Max Mose is unusual for a graduate of the Center For Cartoon Studies in that his work is quirkier and darker than most of his fellow alums, yet still sits squarely in the genre camp. The closest comparison I can make is it's a bit like alum Dennis St. John but also a lot like the sort of thing that Matthew Thurber does, only not as polished. Beyond the brushy and scratchy nature of his line and the air of gloom & dread he applies to the page's atmosphere with his use of grey, Mose's dialogue is deliberately ornate in an almost stilted manner. The dialogue is anti-naturalistic and even bombastic at times, as characters speak in a patois that seems to belong to a bygone era. He's crazily ambitious, with ideas, jokes, weird asides and other strangeness just spilling off the page. There's going to be a seasoning period for him where he refines his technique and ideas (both are a little on the sloppy side), learning how to stay loose while staying in control, but he's an artist whose next comic will be an exciting event.
Tenebrous feels like an early attempt; it's an 8 page mini at roughly 8.5 x 11". There's a lot of interesting imagery and weird ideas to be found in this literally-titled comic: a hall filled with columns wherein a king looks away from an idol painted red; a toy chest that opens to reveal a scene being performed for children; and an entity trapped by "links and waves". In order to work, the comic demanded a level of precision and balance that just wasn't there; several figures are drawn awkwardly in terms of anatomy and how they relate to others in space, for example. This comic was interesting as a visual exercise, but not much else.

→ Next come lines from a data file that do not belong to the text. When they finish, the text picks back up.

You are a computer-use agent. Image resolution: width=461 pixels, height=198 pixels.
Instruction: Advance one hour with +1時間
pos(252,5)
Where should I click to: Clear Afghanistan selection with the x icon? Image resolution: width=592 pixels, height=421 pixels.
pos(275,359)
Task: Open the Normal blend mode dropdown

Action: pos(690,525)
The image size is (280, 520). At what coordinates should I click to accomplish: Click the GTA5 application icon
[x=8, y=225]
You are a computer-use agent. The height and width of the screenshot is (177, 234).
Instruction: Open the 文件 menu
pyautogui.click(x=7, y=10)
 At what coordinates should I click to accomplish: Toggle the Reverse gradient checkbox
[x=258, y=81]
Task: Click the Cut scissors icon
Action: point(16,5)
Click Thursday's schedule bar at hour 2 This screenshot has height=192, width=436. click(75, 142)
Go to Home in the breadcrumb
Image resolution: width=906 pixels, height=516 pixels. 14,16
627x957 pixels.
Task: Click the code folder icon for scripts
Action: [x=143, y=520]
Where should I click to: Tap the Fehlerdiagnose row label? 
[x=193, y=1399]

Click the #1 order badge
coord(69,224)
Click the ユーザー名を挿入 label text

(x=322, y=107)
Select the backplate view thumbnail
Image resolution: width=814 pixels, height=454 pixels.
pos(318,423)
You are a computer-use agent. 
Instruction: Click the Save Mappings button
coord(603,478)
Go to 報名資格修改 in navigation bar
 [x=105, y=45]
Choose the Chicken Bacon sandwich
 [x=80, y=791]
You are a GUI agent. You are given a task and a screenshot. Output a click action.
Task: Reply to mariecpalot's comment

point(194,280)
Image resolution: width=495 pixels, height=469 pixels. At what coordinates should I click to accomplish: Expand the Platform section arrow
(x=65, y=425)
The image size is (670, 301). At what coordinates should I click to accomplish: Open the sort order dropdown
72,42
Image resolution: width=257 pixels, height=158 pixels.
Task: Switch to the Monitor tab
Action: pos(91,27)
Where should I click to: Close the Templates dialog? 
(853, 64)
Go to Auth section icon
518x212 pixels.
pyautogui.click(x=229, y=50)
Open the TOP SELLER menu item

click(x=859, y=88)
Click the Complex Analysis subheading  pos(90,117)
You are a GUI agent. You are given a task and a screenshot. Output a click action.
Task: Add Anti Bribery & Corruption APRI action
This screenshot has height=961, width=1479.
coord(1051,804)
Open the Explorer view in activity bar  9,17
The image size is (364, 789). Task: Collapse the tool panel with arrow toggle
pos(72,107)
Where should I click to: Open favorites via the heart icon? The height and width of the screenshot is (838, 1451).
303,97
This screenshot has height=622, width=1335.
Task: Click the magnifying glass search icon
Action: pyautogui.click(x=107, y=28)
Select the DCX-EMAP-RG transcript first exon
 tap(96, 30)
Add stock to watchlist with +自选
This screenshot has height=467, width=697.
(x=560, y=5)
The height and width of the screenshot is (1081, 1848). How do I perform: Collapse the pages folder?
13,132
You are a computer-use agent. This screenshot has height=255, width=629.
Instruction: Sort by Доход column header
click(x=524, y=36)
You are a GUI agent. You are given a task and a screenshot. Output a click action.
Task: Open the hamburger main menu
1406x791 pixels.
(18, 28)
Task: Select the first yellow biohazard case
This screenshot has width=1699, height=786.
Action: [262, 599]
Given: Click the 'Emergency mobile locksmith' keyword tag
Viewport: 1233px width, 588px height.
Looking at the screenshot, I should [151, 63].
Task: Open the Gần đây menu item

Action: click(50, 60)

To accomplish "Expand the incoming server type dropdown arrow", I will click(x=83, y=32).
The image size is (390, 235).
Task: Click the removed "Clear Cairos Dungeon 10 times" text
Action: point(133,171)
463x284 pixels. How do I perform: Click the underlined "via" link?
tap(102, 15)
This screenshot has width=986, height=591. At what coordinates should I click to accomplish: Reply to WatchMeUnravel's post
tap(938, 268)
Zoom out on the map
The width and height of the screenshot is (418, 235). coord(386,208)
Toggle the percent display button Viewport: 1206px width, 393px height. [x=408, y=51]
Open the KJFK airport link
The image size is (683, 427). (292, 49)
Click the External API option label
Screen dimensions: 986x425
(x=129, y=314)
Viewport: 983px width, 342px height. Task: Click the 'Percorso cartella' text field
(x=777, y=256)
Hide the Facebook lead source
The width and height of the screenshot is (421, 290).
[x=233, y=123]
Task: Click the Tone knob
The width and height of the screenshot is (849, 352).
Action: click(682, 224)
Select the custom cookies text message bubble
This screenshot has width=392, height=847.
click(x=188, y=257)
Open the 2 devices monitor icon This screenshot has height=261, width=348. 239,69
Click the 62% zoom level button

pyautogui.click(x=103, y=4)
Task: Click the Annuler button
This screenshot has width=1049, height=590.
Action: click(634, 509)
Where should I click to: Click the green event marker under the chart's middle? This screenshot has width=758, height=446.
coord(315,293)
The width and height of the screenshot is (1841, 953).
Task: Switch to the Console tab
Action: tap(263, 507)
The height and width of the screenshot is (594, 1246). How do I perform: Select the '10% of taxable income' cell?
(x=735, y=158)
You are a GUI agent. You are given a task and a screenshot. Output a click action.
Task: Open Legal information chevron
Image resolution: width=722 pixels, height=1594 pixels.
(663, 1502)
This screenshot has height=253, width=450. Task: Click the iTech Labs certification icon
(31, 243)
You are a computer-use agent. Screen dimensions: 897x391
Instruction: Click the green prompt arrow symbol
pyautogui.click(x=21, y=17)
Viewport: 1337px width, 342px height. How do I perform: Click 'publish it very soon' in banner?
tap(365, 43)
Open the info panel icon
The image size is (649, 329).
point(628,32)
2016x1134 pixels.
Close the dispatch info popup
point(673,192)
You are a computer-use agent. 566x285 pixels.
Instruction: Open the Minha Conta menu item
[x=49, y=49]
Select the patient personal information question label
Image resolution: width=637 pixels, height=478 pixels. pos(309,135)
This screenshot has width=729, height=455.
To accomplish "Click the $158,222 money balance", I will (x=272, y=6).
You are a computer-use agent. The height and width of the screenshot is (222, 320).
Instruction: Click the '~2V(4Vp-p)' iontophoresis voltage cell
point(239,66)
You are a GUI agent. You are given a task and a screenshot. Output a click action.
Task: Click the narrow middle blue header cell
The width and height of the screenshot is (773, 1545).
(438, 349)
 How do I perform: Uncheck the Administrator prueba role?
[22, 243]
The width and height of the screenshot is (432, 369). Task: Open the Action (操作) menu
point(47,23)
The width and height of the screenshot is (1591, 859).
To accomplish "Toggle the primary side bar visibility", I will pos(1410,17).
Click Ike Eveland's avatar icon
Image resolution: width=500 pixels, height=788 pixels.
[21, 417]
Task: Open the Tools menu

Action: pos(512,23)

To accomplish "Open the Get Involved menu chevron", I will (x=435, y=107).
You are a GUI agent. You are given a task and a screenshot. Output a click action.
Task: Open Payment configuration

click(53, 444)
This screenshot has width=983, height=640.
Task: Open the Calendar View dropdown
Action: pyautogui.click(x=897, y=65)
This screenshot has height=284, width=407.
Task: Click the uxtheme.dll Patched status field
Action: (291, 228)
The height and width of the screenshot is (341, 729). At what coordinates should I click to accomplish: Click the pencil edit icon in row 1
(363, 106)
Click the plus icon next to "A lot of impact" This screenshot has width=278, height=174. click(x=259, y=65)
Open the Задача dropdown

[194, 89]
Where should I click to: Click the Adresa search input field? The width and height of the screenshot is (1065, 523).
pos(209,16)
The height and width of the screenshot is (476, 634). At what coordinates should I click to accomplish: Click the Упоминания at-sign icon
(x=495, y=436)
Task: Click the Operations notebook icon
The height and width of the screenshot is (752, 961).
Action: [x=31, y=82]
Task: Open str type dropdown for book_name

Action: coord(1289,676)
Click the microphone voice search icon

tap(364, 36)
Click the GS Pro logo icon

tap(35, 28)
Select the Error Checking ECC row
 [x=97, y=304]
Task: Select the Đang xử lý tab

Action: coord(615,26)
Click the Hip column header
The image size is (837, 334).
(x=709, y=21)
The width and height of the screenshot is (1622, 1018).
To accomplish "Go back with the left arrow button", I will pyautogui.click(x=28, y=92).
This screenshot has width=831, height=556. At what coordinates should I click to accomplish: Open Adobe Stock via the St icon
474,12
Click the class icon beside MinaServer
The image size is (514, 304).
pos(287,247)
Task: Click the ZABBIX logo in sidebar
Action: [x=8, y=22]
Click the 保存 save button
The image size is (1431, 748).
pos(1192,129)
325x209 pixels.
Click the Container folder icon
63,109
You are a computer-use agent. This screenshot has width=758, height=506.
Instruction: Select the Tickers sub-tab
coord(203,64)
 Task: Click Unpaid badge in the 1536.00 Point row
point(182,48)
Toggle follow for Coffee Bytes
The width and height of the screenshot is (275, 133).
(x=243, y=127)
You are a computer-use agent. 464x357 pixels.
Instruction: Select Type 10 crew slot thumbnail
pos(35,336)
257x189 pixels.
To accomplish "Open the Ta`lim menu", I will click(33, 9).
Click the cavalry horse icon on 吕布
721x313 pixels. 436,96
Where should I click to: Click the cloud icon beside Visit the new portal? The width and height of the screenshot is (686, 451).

On the other hand, (Agent of the) Counter-Revolution plays with genre conventions and dream-logic comics, making interesting connections between the two. This was the most Thurberesque of his comics, following a mad scientist in a jungle, his greatest creation (a sort of robot Frankenstein monster) and an immortal space goddess in their various quests. There's an actual narrative to be found here, crazy as it is, but Mose is never afraid to stop on a dime and twist around the reader's understanding of reality as the focus unexpectedly shifts from character to character. The design of the comic is interesting, with a cover dominated by lurid pinks and greens and a strange shape (6 x 8", printed landscape). The dialogue is so deliberately weird that it almost feels like a lost Fletcher Hanks comic; consider lines like "Now look at that thing like it's the ugly truth on a chalky ball of dung" and "Reassuringly, the sound coming from this hollow and the whir of my atomic heart a very similar" give one a flavor of how the entire story reads.
All Aboard is the longest of the three minis, a 50-page maritime horror extravaganza that goes over the top ten pages into the story and then continues to pile on from there. In terms of concept, story and tone, Mose crafted a story that is part period-piece romance drama, part horror story, part monster story and a sly parody of all three. Mose doesn't quite pull it off in terms of visuals; his line is frequently wobbly in a way that's distracting. He vacillates between too much detail and too little; backgrounds drop in and out of panels with no warning. There's an occasional awkwardness in the way his characters pose, creating stiffness where there should be fluidity.
That said, there are some amazing images in this book. The close-ups on various characters' faces are a constant source of amusement, thanks in part to the strange angles Mose employs. The way the eyes bug out are especially interesting to look at, and they remind me both of St. John's work as well as Lauren Weinstein's drawings. Of course, the real gems are the drawings of various sea creatures storming a yacht, intent on murdering everyone therein. It's not enough for flying fish to bite crew members; an octopus slithers down a hall and shoots a man with a gun it's pried away from him. A monstrous creature in a kitchen sink slices open a man's skull and sucks his brain out, shouting "The ocean of the soul is where I MARAUD". A giant octopus drags a helicopter underwater. All the while, the family drama plays out, revolving around the daughter of the heir of an oil corporation wanting to marry a business rival.
One gets the sense that All Aboard was produced with some deadline pressure involved, given that it was likely a comic he was doing as an end-of-semester project at CCS. This accounts for some of the sloppiness as well as some of the shortcuts he takes. When I speak of sloppiness, I don't mean that Mose should try to use a clear line or "draw prettier" for lack of a better phrase. Instead, he needs to make every line feel like it's in the right place. Thurber and Weinstein draw using a deliberately grotesque style, but their control over their lines makes it work for them. Mose seems like he's bursting with ideas and simply needs to corral his imagination and be a little more patient in how he depicts it. I am eager to see what he will do with his next long-form work.